Kade didn't remember standing up.
One moment he was on his knees in the crater, lungs burning, ears ringing—
the next, the world felt closer, tighter, like it was leaning into him.
The man with the glowing red eyes hovered several meters above the cracked ground, arms folded casually, as if gravity were optional.
"Relax," the stranger said, voice smooth and amused. "If I wanted you dead, you'd already be scattered across this pit."
Commander Nyx stepped forward sharply. "Raze. You're not supposed to be here."
The man—Raze—tilted his head. "And yet, here I am. Funny how the Web works."
Kade swallowed. Every nerve in his body was screaming. Not fear—something else. A tension, like invisible threads pulling at his muscles, begging to be used.
Nyx didn't take her eyes off Raze. "Soldiers, form a perimeter. No one engages unless I give the order."
They obeyed instantly.
Raze's gaze slid back to Kade. "You feel it, don't you? The pull. The pressure behind your ribs."
Kade clenched his teeth. "I feel like you're talking too much."
Raze laughed. "Oh, I like him."
Without warning, Raze vanished.
The air snapped.
Kade barely had time to react before a fist slammed into his stomach.
The impact lifted him off the ground.
Pain exploded through his core, but his body didn't fold the way it should have. Instead, something caught the blow—threads of energy snapping tight inside him, dispersing the force.
Kade skidded across the crater floor, coughing, boots carving trenches in the glassed earth.
Nyx shouted, "RAZE!"
"Testing him," Raze replied, already back in the air. "You don't mind, do you?"
Kade pushed himself upright, shaking. His vision swam—but he was still standing.
That… wasn't normal.
Raze's smile widened. "See? He didn't break."
Kade wiped blood from his lip. His heart pounded—not with panic, but with heat. The pressure inside him was building fast now, coiling tighter with every breath.
"Stop looking at me like that," Kade snapped. "What did that ball do to me?"
Nyx finally turned to him. "It bonded with you."
Kade shot her a look. "That's not an answer."
"The Spiderball is a relic," she said evenly. "A catalyst. It awakens something already present in the human body—latent energy that most people never access."
Raze snorted. "She's underselling it."
Nyx ignored him. "The process is called Binding. Very few survive it."
Kade stared at his hands. They looked normal—human. But when he clenched his fists, faint crimson lines flickered beneath his skin, vanishing as quickly as they appeared.
"How many?" he asked quietly.
Nyx hesitated. "How many what?"
"How many don't survive?"
Raze answered for her. "Most."
Silence settled heavy over the crater.
Kade exhaled slowly.
"Okay," he said. "Then why am I still alive?"
Raze's eyes gleamed. "That's the interesting part."
Before anyone could react, Raze dropped straight down—landing inches in front of Kade, the impact cracking the ground again. His presence was suffocating now, pressure rolling off him like heat from a furnace.
"Hit me," Raze said.
Kade blinked. "What?"
"You heard me," Raze replied, spreading his arms. "Let's see how strong the Web made you."
Nyx barked, "Stand down, Raze!"
Raze didn't even look at her. "If he can't throw a punch, he's dead anyway."
Kade's jaw tightened.
Every rational thought told him this was a bad idea. But the pressure inside him surged, responding to Raze's challenge like a provocation.
His body wanted to move.
Kade stepped forward.
Nyx's eyes widened. "Kade, don't—"
Too late.
Kade threw a punch.
The moment his fist moved, the world slowed.
Energy surged from his core, racing down his arm in snapping, thread-like currents. The air warped around his knuckles as he connected.
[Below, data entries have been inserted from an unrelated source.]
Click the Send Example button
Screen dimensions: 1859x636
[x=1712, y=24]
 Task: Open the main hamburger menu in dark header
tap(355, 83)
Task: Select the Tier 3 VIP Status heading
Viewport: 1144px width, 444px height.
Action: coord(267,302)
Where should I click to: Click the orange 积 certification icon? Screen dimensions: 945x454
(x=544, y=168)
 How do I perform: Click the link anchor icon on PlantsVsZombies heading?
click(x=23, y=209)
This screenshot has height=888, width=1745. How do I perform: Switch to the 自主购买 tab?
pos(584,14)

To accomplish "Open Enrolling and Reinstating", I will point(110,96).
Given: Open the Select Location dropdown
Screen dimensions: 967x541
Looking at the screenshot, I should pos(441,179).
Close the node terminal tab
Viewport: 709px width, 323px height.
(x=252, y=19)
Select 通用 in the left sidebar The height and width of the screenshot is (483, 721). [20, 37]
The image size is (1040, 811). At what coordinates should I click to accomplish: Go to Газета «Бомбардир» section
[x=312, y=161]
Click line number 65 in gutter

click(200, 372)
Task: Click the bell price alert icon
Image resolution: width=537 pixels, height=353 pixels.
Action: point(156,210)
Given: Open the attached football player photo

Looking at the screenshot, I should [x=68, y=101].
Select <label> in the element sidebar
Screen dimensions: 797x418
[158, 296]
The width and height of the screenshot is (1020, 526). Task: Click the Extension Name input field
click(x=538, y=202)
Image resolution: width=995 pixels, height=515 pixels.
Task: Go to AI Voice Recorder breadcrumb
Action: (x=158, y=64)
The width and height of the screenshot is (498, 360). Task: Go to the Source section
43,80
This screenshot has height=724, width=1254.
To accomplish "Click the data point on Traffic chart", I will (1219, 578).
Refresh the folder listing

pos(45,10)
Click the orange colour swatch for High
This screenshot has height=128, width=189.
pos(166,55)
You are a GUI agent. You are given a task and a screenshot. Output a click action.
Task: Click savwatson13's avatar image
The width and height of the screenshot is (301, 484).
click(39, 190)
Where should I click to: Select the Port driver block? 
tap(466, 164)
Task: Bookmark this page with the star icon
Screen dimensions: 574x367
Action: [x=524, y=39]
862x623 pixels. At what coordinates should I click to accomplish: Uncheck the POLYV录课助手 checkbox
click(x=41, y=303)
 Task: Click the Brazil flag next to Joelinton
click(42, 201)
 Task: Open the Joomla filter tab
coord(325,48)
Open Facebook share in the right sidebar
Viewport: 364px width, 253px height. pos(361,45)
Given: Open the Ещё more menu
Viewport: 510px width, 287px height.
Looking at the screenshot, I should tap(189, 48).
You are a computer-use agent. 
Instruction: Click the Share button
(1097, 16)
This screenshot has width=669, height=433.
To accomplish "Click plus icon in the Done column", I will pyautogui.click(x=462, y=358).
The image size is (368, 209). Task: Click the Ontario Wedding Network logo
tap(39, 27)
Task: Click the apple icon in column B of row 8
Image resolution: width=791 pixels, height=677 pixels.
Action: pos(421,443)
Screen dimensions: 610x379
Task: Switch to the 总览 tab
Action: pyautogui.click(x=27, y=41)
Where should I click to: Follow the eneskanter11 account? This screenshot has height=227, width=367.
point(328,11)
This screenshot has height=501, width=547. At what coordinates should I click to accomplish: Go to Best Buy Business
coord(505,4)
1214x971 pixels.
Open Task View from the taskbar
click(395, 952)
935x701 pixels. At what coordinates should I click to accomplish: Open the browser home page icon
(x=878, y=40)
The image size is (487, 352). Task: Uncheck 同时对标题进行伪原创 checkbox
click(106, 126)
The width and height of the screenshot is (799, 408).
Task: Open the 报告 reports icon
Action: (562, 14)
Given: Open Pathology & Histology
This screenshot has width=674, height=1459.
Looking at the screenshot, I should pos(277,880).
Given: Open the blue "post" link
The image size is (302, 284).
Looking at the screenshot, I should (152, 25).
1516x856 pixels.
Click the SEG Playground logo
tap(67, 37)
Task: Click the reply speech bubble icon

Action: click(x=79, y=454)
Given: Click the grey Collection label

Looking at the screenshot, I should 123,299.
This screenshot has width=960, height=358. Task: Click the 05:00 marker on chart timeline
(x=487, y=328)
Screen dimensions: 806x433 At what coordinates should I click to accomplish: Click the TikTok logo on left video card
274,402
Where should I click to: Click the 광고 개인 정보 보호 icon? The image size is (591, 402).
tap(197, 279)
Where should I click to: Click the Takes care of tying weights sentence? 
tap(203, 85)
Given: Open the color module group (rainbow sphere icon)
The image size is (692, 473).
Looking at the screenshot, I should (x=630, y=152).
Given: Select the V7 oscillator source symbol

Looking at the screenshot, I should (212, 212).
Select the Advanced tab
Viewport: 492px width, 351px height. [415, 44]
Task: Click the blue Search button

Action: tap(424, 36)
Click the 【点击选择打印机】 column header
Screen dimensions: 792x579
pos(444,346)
The shockwave ripped outward.
Raze slid back several meters, boots gouging deep lines into the crater floor.
Then he stopped.
For a heartbeat, no one moved.
Raze looked down at his chest. A faint bruise bloomed where Kade's fist had landed.
Slowly, impossibly, he smiled.
"…You felt that, didn't you?" Kade asked, breath ragged.
Raze laughed—loud, unrestrained. "Oh, this is excellent."
Nyx's expression hardened. "Enough. This ends now."
She raised her hand again—but before she could give the order, the ground trembled violently.
A deep, resonant hum rolled through the air.
Kade staggered as the pressure inside him spiked—sharper this time, painful.
"What's happening?" he gasped.
Nyx's eyes snapped toward the sky.
"No," she whispered. "It's too soon."
Above them, the clouds twisted again—but this time, not one crack formed.
Three did.
Raze looked up, grin fading into something darker. "Well," he said, "looks like the Web's calling in company."
From the裂 in the sky, shadows began to descend—human silhouettes wrapped in violent, unstable energy.
Kade's chest burned as the crimson lines flared across his arms.
Something inside him pulled tight.
And then—
One of the figures looked directly at him and smiled.